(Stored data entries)
☆ ☆ ☆ ☆ ☆
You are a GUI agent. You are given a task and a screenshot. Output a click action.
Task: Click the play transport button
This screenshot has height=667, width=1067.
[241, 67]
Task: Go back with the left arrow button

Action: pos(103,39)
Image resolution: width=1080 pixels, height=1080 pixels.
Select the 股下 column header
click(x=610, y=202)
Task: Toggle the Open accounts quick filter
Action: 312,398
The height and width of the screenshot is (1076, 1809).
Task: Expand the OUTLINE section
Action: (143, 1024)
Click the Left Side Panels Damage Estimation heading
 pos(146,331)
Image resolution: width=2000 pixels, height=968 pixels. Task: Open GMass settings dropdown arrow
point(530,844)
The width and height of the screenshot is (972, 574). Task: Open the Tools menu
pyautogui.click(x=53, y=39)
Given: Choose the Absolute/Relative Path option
☆ ☆ ☆ ☆ ☆
INSTRUCTIONS FOR THE TASK:
Would you mind copying all of the records exactly?

ANSWER BELOW:
You are a GUI agent. You are given a task and a screenshot. Output a click action.
Task: Click the play transport button
This screenshot has height=667, width=1067.
[241, 67]
Task: Go back with the left arrow button

Action: pos(103,39)
Image resolution: width=1080 pixels, height=1080 pixels.
Select the 股下 column header
click(x=610, y=202)
Task: Toggle the Open accounts quick filter
Action: 312,398
The height and width of the screenshot is (1076, 1809).
Task: Expand the OUTLINE section
Action: (143, 1024)
Click the Left Side Panels Damage Estimation heading
 pos(146,331)
Image resolution: width=2000 pixels, height=968 pixels. Task: Open GMass settings dropdown arrow
point(530,844)
The width and height of the screenshot is (972, 574). Task: Open the Tools menu
pyautogui.click(x=53, y=39)
Given: Choose the Absolute/Relative Path option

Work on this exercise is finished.